Energies, 2022, vol. 15, issue 19, 1-17

Abstract: In recent years, prices for photovoltaics have fallen steadily and the demand for sustainable energy has increased. Consequentially, the assessment of roof surfaces in terms of their suitability for PV (Photovoltaic) installations has continuously gained in importance. Several types of assessment approaches have been established, ranging from sampling to complete census or aerial image analysis methodologies. Assessments of rooftop photovoltaic potential are multi-stage processes. The sub-task of examining the photovoltaic potential of individual rooftops is crucial for exact case study results.
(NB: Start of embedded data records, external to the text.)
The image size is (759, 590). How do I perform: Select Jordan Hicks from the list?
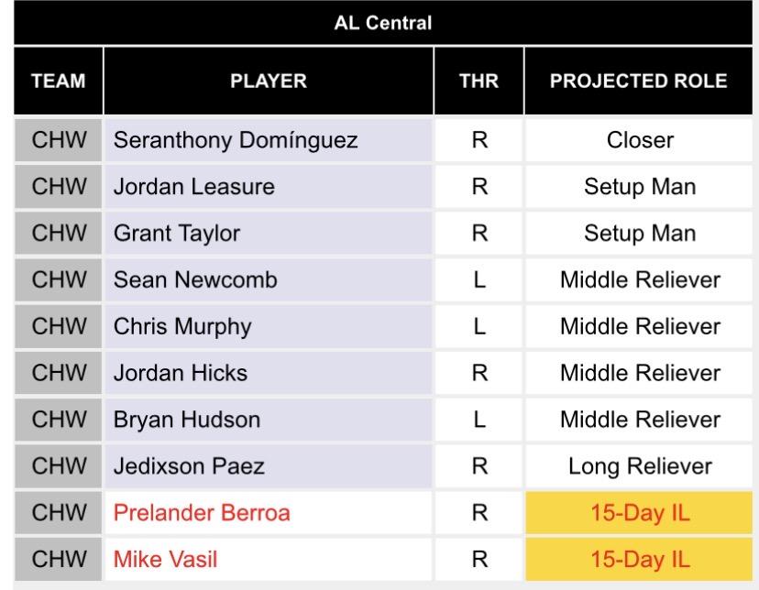181,374
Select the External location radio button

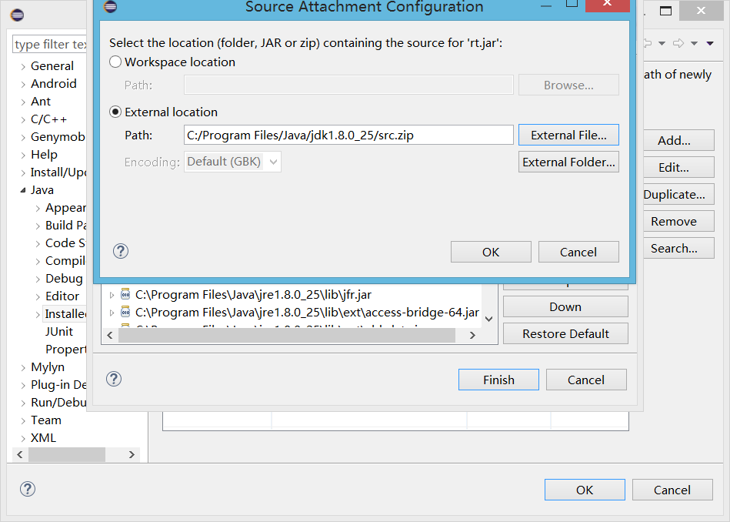pos(115,112)
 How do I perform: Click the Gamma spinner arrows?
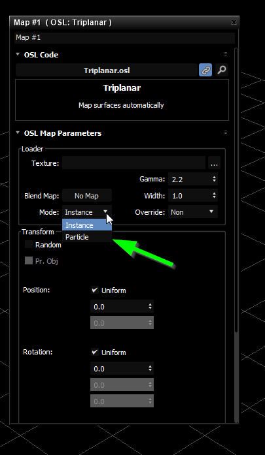(214, 179)
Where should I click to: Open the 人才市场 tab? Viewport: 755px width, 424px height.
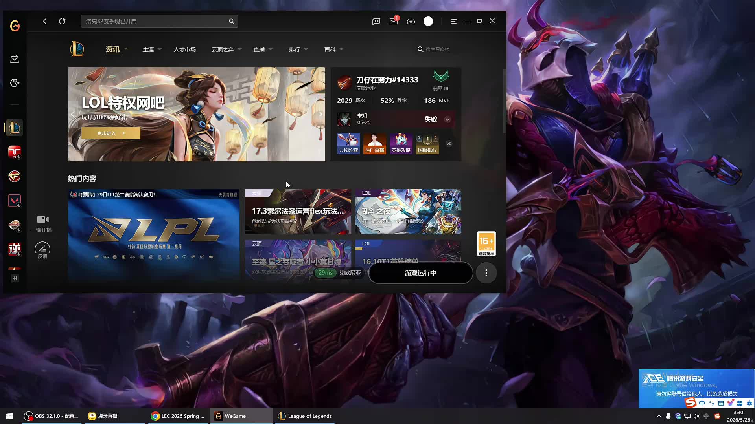pyautogui.click(x=185, y=49)
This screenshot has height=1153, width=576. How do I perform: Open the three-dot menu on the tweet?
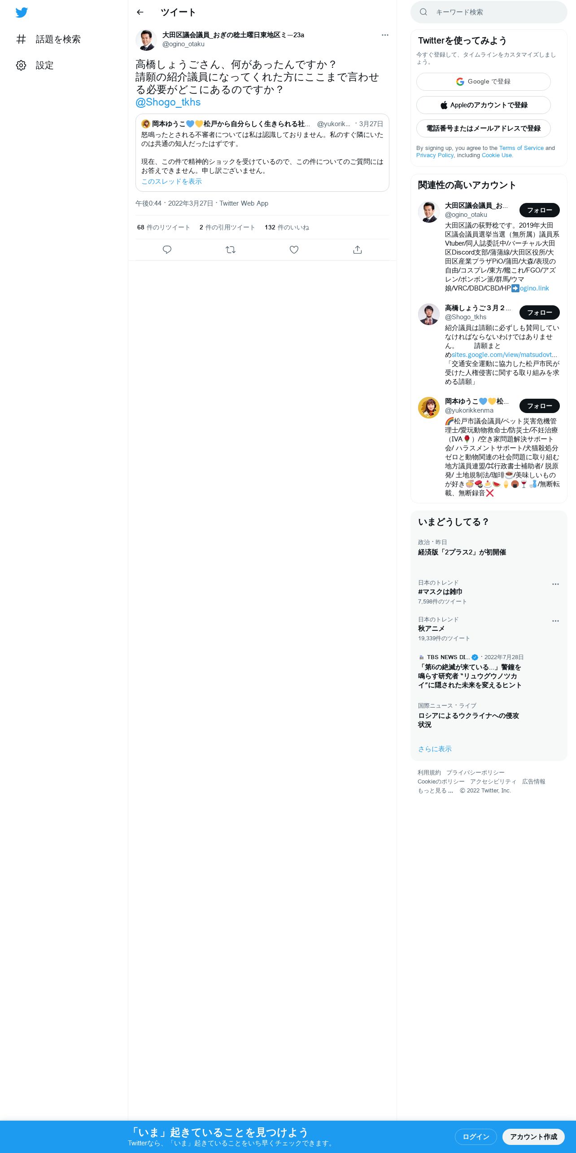[x=385, y=35]
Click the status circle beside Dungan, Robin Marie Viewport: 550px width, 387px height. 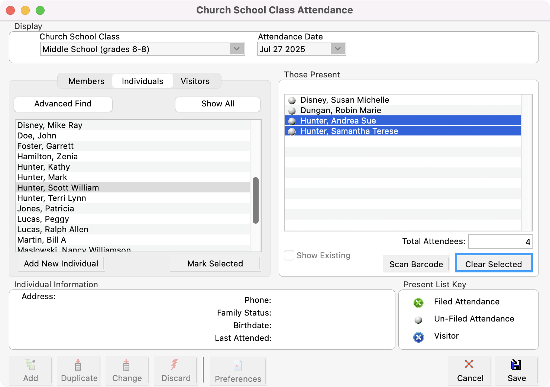(x=292, y=110)
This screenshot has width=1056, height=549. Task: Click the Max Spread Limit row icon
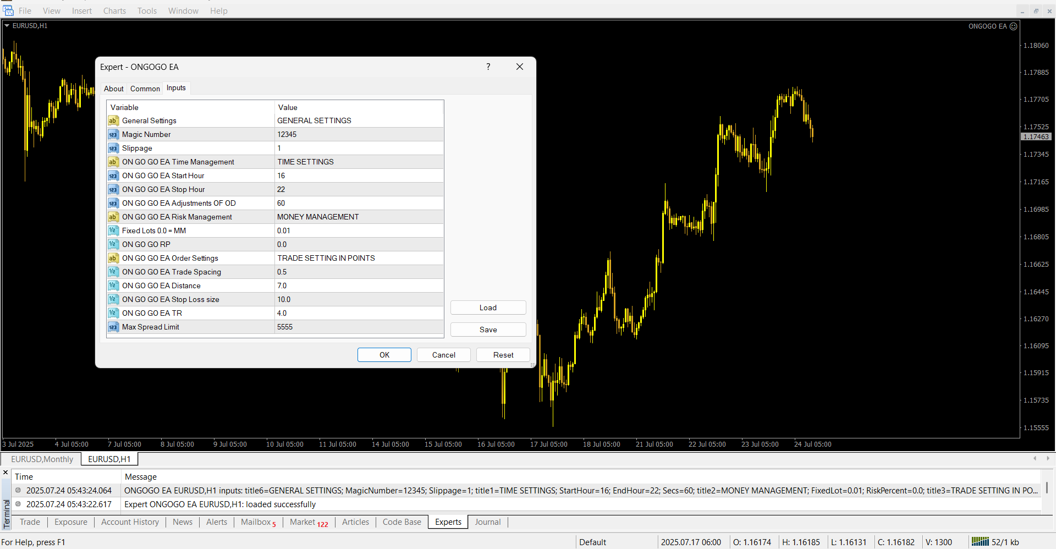pos(113,327)
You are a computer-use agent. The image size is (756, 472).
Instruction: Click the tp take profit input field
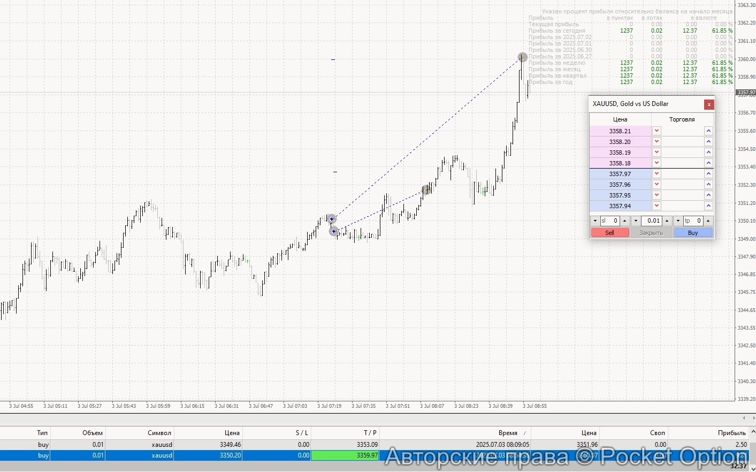pyautogui.click(x=693, y=221)
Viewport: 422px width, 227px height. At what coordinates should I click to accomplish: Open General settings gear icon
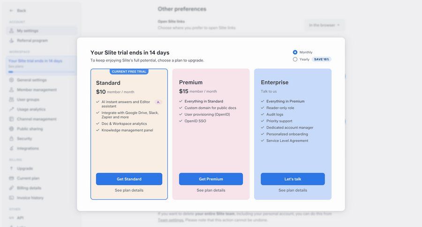pos(11,80)
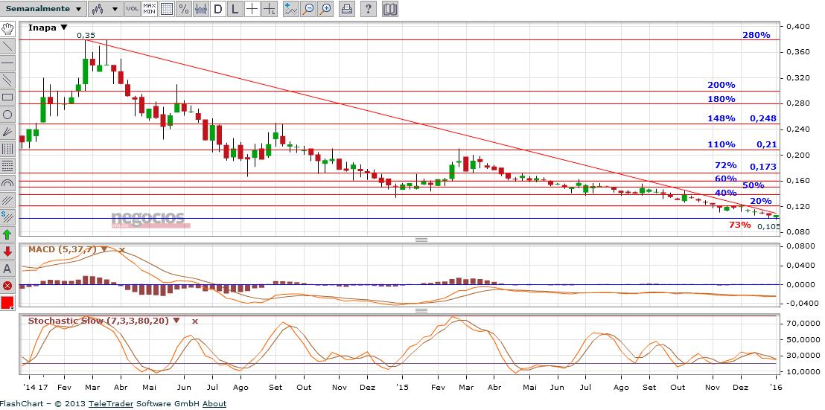Select the circle drawing tool
This screenshot has width=825, height=410.
(x=7, y=115)
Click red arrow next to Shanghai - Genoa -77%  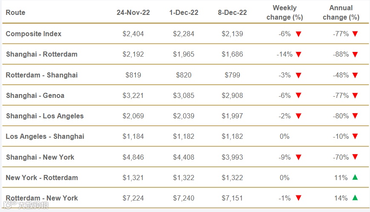(355, 96)
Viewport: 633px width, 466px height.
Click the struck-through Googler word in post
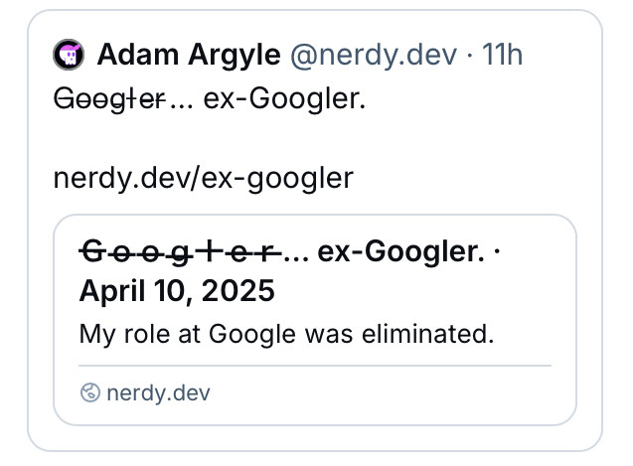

However, this step is often time-consuming and requires lots of computational effort especially when some form of intelligent classification algorithm needs to be trained. This often leads to the use of sampled rooftop utilization factors when investigating large-scale areas of interest, as data-driven approaches usually are not well-scalable. In this paper, a novel neighbourhood-based filtering approach is introduced that can analyse large amounts of irradiation data in a vectorised manner. It is tested in an application to the city of Giessen, Germany, and its surrounding area. The results show that it outperforms state-of-the-art image filtering techniques. The algorithm is able to process high-resolution data covering 1 km 2 within roughly 2.5 s. It successfully classifies rooftop segments which are feasible for PV installations while omitting small, obstructed or insufficiently exposed segments. Apart from minor shortcomings, the approach presented in this work is capable of generating per-rooftop PV potential assessments at low computational cost and is well scalable to large scale areas.

Keywords: rooftop solar energy potential; renewable resources assessment; rooftop surface analysis; data processing (search for similar items in EconPapers)
JEL-codes: Q Q0 Q4 Q40 Q41 Q42 Q43 Q47 Q48 Q49 (search for similar items in EconPapers)
Date: 2022
References: View references in EconPapers View complete reference list from CitEc
Citations: View citations in EconPapers (1)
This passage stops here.